* Records to use *
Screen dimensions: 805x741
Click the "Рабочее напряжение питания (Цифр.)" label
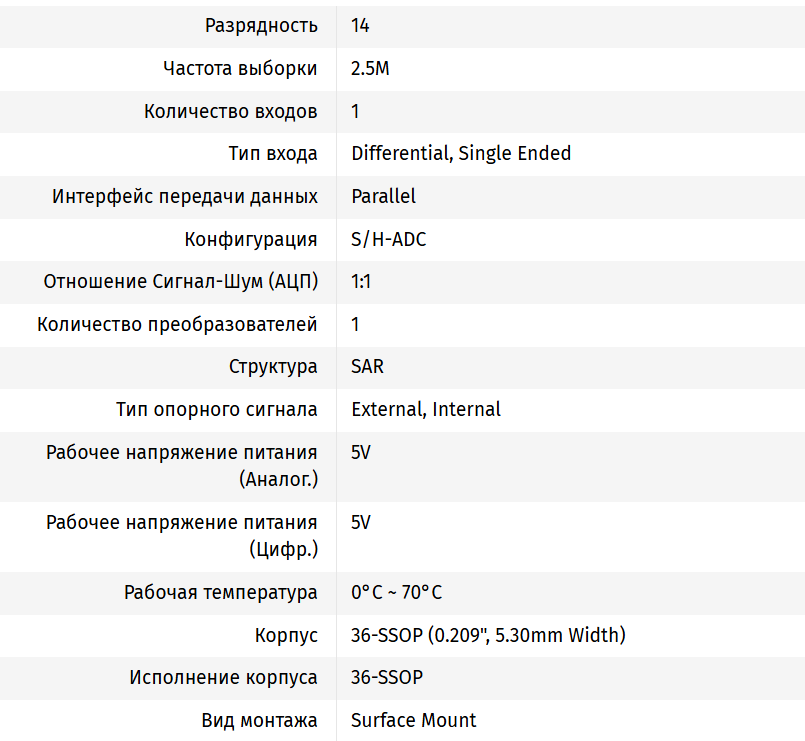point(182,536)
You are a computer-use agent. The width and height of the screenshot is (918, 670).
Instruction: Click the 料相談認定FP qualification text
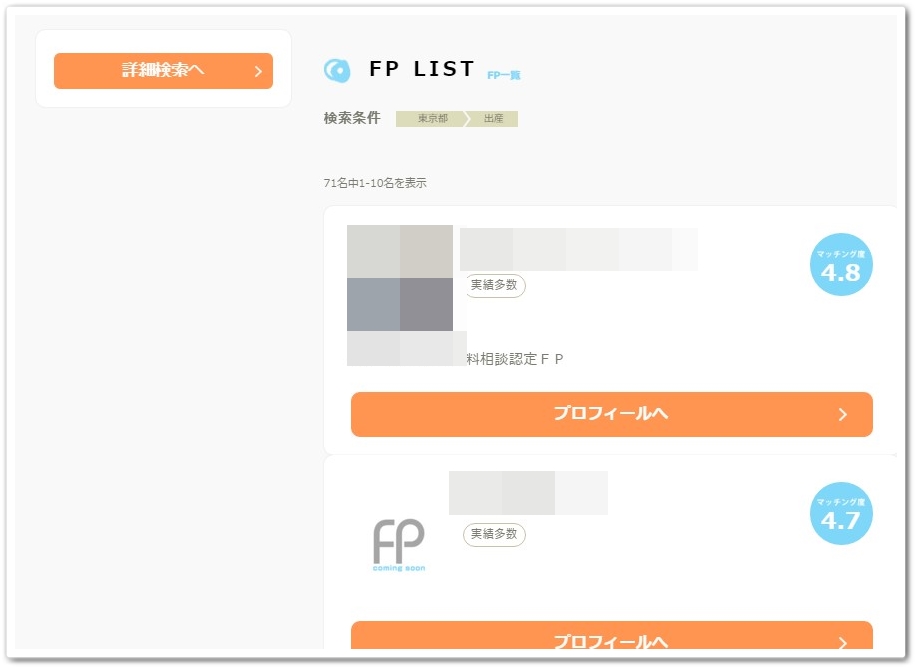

---

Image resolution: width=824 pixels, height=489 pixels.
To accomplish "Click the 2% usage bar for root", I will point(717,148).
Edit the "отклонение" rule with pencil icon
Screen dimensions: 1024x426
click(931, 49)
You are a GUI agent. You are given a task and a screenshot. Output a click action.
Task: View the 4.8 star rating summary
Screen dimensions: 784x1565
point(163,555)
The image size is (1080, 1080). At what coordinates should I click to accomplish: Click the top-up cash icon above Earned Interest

* * *

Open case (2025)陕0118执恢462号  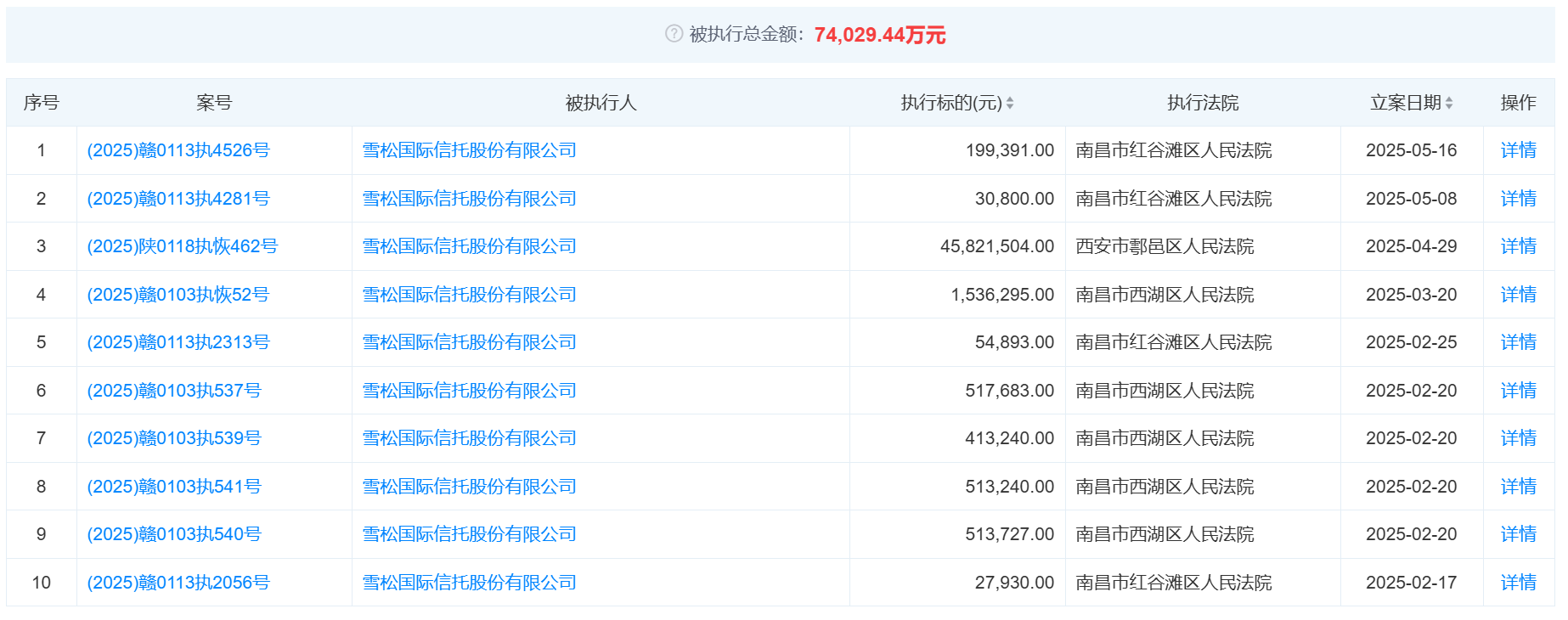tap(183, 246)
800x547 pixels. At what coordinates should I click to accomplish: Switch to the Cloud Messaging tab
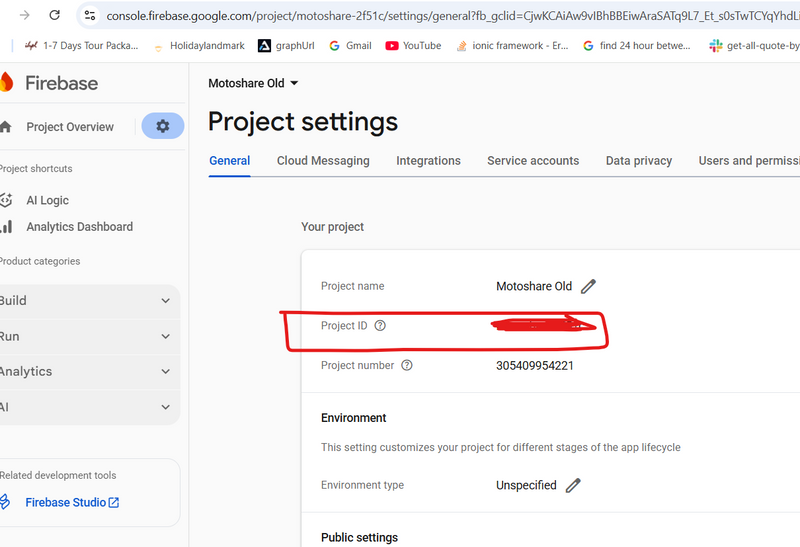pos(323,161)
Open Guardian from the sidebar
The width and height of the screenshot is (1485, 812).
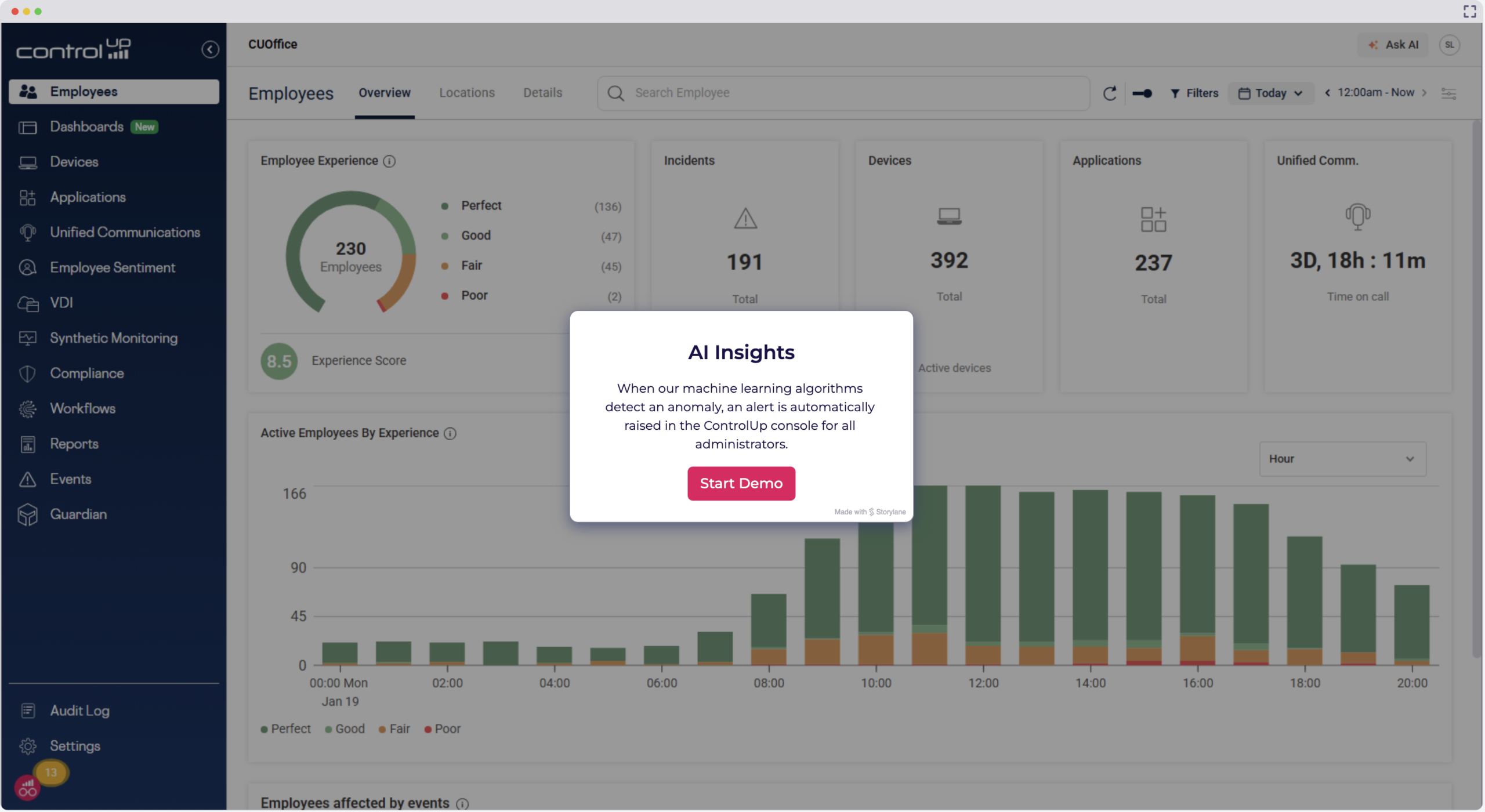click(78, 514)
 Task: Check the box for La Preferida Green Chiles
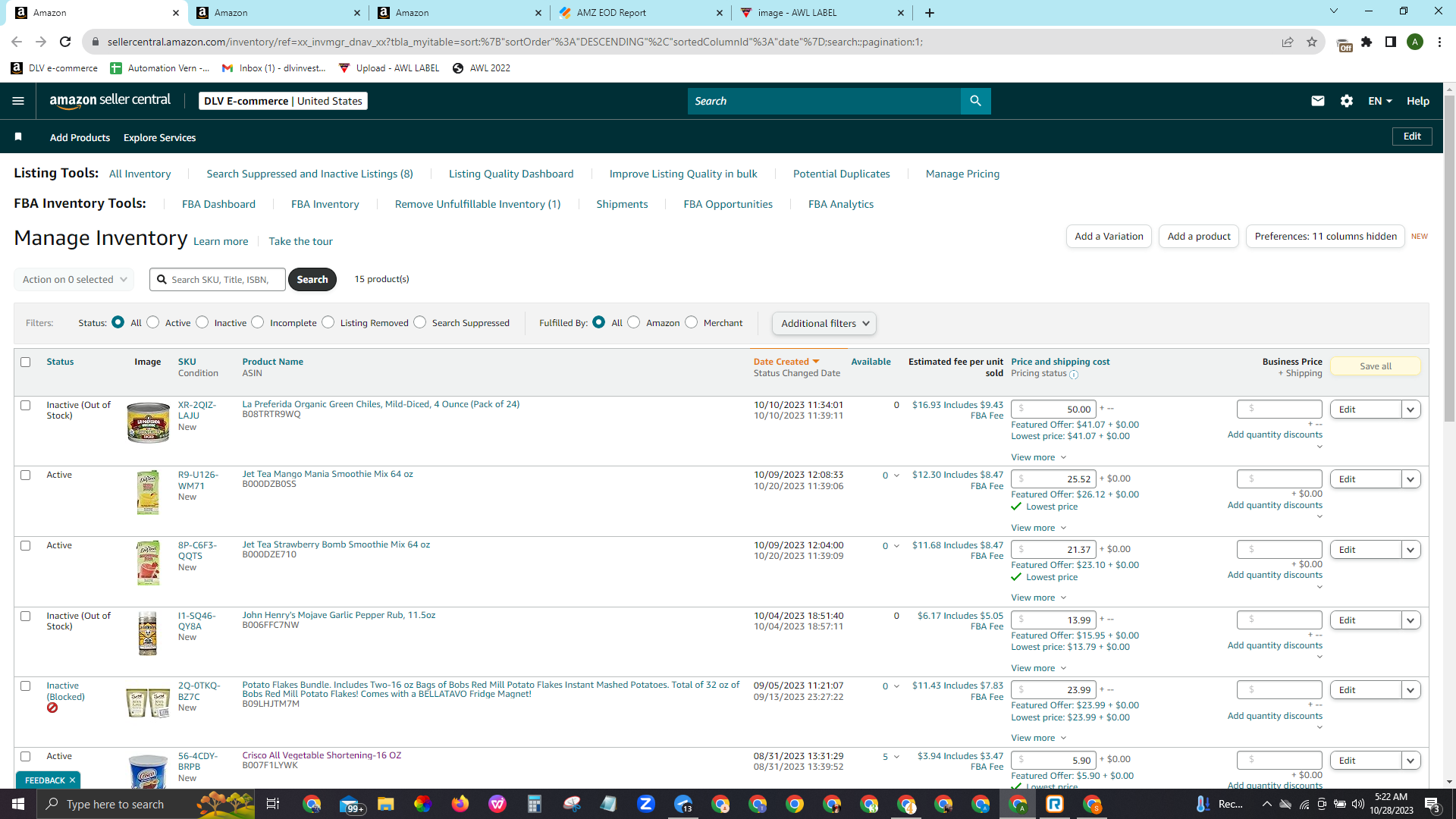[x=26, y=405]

* Written exercise *
Convert the stretch of material from the line containing "You are a GUI" through the line containing "The image size" into a Markdown table with the columns Row and Line, skipping blank lines. Include only those lines.

* Reply *
| Row | Line |
|---|---|
| 1 | You are a GUI agent. You are given a task and a screenshot. Output a click action. |
| 2 | Task: View the 4.8 star rating summary |
| 3 | Screen dimensions: 784x1565 |
| 4 | point(163,555) |
| 5 | The image size is (1080, 1080). At what coordinates should I click to accomplish: Click the top-up cash icon above Earned Interest |